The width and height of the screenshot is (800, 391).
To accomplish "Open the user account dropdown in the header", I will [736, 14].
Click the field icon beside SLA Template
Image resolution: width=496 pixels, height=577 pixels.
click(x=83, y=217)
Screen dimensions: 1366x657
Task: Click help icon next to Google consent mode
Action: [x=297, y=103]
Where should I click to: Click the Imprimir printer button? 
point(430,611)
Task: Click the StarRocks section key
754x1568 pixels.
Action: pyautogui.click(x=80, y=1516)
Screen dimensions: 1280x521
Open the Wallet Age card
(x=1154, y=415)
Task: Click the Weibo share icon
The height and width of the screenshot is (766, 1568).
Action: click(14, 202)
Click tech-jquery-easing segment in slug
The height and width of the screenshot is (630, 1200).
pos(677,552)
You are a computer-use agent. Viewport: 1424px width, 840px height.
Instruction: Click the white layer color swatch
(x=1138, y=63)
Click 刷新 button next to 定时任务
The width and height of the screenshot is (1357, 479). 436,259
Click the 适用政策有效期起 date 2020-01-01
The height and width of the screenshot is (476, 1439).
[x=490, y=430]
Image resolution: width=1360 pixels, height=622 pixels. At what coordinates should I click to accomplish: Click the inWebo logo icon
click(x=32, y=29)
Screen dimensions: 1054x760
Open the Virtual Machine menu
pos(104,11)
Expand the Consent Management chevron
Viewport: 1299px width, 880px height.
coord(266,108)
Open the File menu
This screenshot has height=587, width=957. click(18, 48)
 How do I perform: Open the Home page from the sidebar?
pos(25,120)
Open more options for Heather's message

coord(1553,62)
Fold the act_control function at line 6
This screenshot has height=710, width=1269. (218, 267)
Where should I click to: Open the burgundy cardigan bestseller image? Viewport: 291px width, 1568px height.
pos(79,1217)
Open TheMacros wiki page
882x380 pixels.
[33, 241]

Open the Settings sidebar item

Problem details -> Your answer should be the lines from the one that contains "Click 刷新 button next to 定时任务" through the last line of the material, copied exactly.

Solution to the exercise ->
Click 刷新 button next to 定时任务
The width and height of the screenshot is (1357, 479). 436,259
Click the 适用政策有效期起 date 2020-01-01
The height and width of the screenshot is (476, 1439).
[x=490, y=430]
Image resolution: width=1360 pixels, height=622 pixels. At what coordinates should I click to accomplish: Click the inWebo logo icon
click(x=32, y=29)
Screen dimensions: 1054x760
Open the Virtual Machine menu
pos(104,11)
Expand the Consent Management chevron
Viewport: 1299px width, 880px height.
coord(266,108)
Open the File menu
This screenshot has height=587, width=957. click(18, 48)
 How do I perform: Open the Home page from the sidebar?
pos(25,120)
Open more options for Heather's message

coord(1553,62)
Fold the act_control function at line 6
This screenshot has height=710, width=1269. (218, 267)
Where should I click to: Open the burgundy cardigan bestseller image? Viewport: 291px width, 1568px height.
pos(79,1217)
Open TheMacros wiki page
882x380 pixels.
[33, 241]

Open the Settings sidebar item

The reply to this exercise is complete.